**AVAILABLE RECORDS**
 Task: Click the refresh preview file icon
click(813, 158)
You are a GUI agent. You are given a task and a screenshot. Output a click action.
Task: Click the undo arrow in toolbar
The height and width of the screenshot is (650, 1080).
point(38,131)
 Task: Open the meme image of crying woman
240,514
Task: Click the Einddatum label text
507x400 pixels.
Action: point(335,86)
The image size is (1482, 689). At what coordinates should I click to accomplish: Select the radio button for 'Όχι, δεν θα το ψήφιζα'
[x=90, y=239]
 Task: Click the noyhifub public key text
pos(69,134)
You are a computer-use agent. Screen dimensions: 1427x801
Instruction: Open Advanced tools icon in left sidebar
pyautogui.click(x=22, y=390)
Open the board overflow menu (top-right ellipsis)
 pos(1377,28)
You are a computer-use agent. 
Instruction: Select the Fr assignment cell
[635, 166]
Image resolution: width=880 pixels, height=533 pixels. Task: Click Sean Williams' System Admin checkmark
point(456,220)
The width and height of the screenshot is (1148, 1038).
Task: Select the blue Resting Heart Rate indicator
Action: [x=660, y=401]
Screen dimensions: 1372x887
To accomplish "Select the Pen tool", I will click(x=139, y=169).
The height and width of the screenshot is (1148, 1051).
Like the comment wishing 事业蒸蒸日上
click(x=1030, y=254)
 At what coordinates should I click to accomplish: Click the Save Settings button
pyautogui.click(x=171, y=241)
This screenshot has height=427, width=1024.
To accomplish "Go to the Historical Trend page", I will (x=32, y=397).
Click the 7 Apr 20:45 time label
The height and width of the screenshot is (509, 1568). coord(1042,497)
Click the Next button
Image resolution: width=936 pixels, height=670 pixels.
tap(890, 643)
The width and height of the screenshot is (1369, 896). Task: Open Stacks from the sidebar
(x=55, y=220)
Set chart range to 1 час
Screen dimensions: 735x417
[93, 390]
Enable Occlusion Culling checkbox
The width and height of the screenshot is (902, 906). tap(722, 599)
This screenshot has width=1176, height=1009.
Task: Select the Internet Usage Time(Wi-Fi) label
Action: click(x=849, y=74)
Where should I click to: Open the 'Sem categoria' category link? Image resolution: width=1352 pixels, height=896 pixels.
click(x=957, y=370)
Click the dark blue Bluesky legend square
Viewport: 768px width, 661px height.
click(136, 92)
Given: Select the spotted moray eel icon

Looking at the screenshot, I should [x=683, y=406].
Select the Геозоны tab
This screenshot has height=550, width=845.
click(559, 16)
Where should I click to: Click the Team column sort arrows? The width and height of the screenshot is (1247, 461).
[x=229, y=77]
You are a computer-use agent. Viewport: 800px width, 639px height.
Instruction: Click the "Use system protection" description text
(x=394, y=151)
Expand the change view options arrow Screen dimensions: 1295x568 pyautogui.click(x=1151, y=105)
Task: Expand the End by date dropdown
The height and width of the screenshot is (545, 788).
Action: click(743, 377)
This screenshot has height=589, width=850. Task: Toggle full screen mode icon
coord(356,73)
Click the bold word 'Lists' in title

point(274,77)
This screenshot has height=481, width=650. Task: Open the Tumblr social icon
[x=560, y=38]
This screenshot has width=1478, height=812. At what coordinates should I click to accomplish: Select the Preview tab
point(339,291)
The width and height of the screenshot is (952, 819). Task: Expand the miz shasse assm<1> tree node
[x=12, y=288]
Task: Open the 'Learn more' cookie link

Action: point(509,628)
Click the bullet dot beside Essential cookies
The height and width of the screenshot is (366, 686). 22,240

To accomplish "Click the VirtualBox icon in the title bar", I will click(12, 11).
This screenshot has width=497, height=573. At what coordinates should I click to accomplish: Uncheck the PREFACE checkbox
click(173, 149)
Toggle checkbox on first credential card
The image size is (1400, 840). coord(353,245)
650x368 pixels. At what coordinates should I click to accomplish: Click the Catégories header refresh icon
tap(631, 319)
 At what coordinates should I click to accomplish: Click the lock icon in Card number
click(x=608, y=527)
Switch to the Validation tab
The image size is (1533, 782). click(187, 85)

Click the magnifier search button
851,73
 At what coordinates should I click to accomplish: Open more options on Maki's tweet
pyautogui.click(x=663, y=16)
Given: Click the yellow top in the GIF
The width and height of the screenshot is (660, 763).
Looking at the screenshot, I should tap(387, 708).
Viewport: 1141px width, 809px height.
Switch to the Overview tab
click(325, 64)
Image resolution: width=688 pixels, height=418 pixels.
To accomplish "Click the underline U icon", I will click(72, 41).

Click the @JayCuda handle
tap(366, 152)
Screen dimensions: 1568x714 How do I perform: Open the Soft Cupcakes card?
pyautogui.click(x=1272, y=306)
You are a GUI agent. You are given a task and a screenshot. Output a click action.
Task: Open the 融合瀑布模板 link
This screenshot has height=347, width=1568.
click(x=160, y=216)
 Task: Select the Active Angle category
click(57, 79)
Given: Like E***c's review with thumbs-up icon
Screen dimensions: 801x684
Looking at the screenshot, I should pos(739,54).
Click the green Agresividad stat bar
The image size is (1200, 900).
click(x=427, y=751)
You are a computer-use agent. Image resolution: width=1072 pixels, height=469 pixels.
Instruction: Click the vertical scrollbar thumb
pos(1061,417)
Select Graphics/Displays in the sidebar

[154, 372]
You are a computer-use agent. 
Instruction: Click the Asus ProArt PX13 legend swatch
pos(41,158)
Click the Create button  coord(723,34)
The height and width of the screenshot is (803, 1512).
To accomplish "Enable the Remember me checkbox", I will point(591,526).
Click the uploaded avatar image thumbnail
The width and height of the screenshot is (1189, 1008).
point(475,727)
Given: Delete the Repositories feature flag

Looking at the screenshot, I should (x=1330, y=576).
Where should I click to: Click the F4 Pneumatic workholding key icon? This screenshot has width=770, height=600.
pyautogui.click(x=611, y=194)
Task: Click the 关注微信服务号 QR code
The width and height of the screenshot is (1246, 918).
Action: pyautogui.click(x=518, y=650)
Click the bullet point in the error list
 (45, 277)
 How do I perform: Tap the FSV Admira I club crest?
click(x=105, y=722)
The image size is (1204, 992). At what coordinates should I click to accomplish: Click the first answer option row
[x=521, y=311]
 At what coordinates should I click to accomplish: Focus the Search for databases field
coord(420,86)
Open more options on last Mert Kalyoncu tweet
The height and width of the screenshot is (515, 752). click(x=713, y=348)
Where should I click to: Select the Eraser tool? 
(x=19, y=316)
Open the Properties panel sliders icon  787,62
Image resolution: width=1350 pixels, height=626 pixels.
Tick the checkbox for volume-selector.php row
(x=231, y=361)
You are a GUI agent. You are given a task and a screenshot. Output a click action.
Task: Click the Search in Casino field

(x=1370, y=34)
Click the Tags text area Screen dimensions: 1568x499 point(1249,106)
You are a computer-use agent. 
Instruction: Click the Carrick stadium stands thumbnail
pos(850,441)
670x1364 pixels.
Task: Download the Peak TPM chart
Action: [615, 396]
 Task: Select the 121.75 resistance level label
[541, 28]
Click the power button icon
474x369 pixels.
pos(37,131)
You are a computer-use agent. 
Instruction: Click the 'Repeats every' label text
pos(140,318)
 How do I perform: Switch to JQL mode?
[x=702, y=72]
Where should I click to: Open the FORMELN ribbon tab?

**HOW TO COMPLETE THIS TASK**
The whole listing above must be copied exactly.

**EXERCISE ANSWER**
 Task: Click the refresh preview file icon
click(813, 158)
You are a GUI agent. You are given a task and a screenshot. Output a click action.
Task: Click the undo arrow in toolbar
The height and width of the screenshot is (650, 1080).
point(38,131)
 Task: Open the meme image of crying woman
240,514
Task: Click the Einddatum label text
507x400 pixels.
Action: point(335,86)
The image size is (1482, 689). At what coordinates should I click to accomplish: Select the radio button for 'Όχι, δεν θα το ψήφιζα'
[x=90, y=239]
 Task: Click the noyhifub public key text
pos(69,134)
You are a computer-use agent. Screen dimensions: 1427x801
Instruction: Open Advanced tools icon in left sidebar
pyautogui.click(x=22, y=390)
Open the board overflow menu (top-right ellipsis)
 pos(1377,28)
You are a computer-use agent. 
Instruction: Select the Fr assignment cell
[635, 166]
Image resolution: width=880 pixels, height=533 pixels. Task: Click Sean Williams' System Admin checkmark
point(456,220)
The width and height of the screenshot is (1148, 1038).
Task: Select the blue Resting Heart Rate indicator
Action: [x=660, y=401]
Screen dimensions: 1372x887
To accomplish "Select the Pen tool", I will click(x=139, y=169).
The height and width of the screenshot is (1148, 1051).
Like the comment wishing 事业蒸蒸日上
click(x=1030, y=254)
 At what coordinates should I click to accomplish: Click the Save Settings button
pyautogui.click(x=171, y=241)
This screenshot has height=427, width=1024.
To accomplish "Go to the Historical Trend page", I will (x=32, y=397).
Click the 7 Apr 20:45 time label
The height and width of the screenshot is (509, 1568). coord(1042,497)
Click the Next button
Image resolution: width=936 pixels, height=670 pixels.
tap(890, 643)
The width and height of the screenshot is (1369, 896). Task: Open Stacks from the sidebar
(x=55, y=220)
Set chart range to 1 час
Screen dimensions: 735x417
[93, 390]
Enable Occlusion Culling checkbox
The width and height of the screenshot is (902, 906). tap(722, 599)
This screenshot has width=1176, height=1009.
Task: Select the Internet Usage Time(Wi-Fi) label
Action: click(x=849, y=74)
Where should I click to: Open the 'Sem categoria' category link? Image resolution: width=1352 pixels, height=896 pixels.
click(x=957, y=370)
Click the dark blue Bluesky legend square
Viewport: 768px width, 661px height.
click(136, 92)
Given: Select the spotted moray eel icon

Looking at the screenshot, I should [x=683, y=406].
Select the Геозоны tab
This screenshot has height=550, width=845.
click(559, 16)
Where should I click to: Click the Team column sort arrows? The width and height of the screenshot is (1247, 461).
[x=229, y=77]
You are a computer-use agent. Viewport: 800px width, 639px height.
Instruction: Click the "Use system protection" description text
(x=394, y=151)
Expand the change view options arrow Screen dimensions: 1295x568 pyautogui.click(x=1151, y=105)
Task: Expand the End by date dropdown
The height and width of the screenshot is (545, 788).
Action: click(743, 377)
This screenshot has height=589, width=850. Task: Toggle full screen mode icon
coord(356,73)
Click the bold word 'Lists' in title

point(274,77)
This screenshot has height=481, width=650. Task: Open the Tumblr social icon
[x=560, y=38]
This screenshot has width=1478, height=812. At what coordinates should I click to accomplish: Select the Preview tab
point(339,291)
The width and height of the screenshot is (952, 819). Task: Expand the miz shasse assm<1> tree node
[x=12, y=288]
Task: Open the 'Learn more' cookie link

Action: point(509,628)
Click the bullet dot beside Essential cookies
The height and width of the screenshot is (366, 686). 22,240

To accomplish "Click the VirtualBox icon in the title bar", I will click(12, 11).
This screenshot has width=497, height=573. At what coordinates should I click to accomplish: Uncheck the PREFACE checkbox
click(173, 149)
Toggle checkbox on first credential card
The image size is (1400, 840). coord(353,245)
650x368 pixels. At what coordinates should I click to accomplish: Click the Catégories header refresh icon
tap(631, 319)
 At what coordinates should I click to accomplish: Click the lock icon in Card number
click(x=608, y=527)
Switch to the Validation tab
The image size is (1533, 782). click(187, 85)

Click the magnifier search button
851,73
 At what coordinates should I click to accomplish: Open more options on Maki's tweet
pyautogui.click(x=663, y=16)
Given: Click the yellow top in the GIF
The width and height of the screenshot is (660, 763).
Looking at the screenshot, I should tap(387, 708).
Viewport: 1141px width, 809px height.
Switch to the Overview tab
click(325, 64)
Image resolution: width=688 pixels, height=418 pixels.
To accomplish "Click the underline U icon", I will click(72, 41).

Click the @JayCuda handle
tap(366, 152)
Screen dimensions: 1568x714 How do I perform: Open the Soft Cupcakes card?
pyautogui.click(x=1272, y=306)
You are a GUI agent. You are given a task and a screenshot. Output a click action.
Task: Open the 融合瀑布模板 link
This screenshot has height=347, width=1568.
click(x=160, y=216)
 Task: Select the Active Angle category
click(57, 79)
Given: Like E***c's review with thumbs-up icon
Screen dimensions: 801x684
Looking at the screenshot, I should pos(739,54).
Click the green Agresividad stat bar
The image size is (1200, 900).
click(x=427, y=751)
You are a computer-use agent. Image resolution: width=1072 pixels, height=469 pixels.
Instruction: Click the vertical scrollbar thumb
pos(1061,417)
Select Graphics/Displays in the sidebar

[154, 372]
You are a computer-use agent. 
Instruction: Click the Asus ProArt PX13 legend swatch
pos(41,158)
Click the Create button  coord(723,34)
The height and width of the screenshot is (803, 1512).
To accomplish "Enable the Remember me checkbox", I will point(591,526).
Click the uploaded avatar image thumbnail
The width and height of the screenshot is (1189, 1008).
point(475,727)
Given: Delete the Repositories feature flag

Looking at the screenshot, I should (x=1330, y=576).
Where should I click to: Click the F4 Pneumatic workholding key icon? This screenshot has width=770, height=600.
pyautogui.click(x=611, y=194)
Task: Click the 关注微信服务号 QR code
The width and height of the screenshot is (1246, 918).
Action: pyautogui.click(x=518, y=650)
Click the bullet point in the error list
 (45, 277)
 How do I perform: Tap the FSV Admira I club crest?
click(x=105, y=722)
The image size is (1204, 992). At what coordinates should I click to accomplish: Click the first answer option row
[x=521, y=311]
 At what coordinates should I click to accomplish: Focus the Search for databases field
coord(420,86)
Open more options on last Mert Kalyoncu tweet
The height and width of the screenshot is (515, 752). click(x=713, y=348)
Where should I click to: Select the Eraser tool? 
(x=19, y=316)
Open the Properties panel sliders icon  787,62
Image resolution: width=1350 pixels, height=626 pixels.
Tick the checkbox for volume-selector.php row
(x=231, y=361)
You are a GUI agent. You are given a task and a screenshot. Output a click action.
Task: Click the Search in Casino field

(x=1370, y=34)
Click the Tags text area Screen dimensions: 1568x499 point(1249,106)
You are a computer-use agent. 
Instruction: Click the Carrick stadium stands thumbnail
pos(850,441)
670x1364 pixels.
Task: Download the Peak TPM chart
Action: [615, 396]
 Task: Select the 121.75 resistance level label
[541, 28]
Click the power button icon
474x369 pixels.
pos(37,131)
You are a computer-use agent. 
Instruction: Click the 'Repeats every' label text
pos(140,318)
 How do I perform: Switch to JQL mode?
[x=702, y=72]
Where should I click to: Open the FORMELN ribbon tab?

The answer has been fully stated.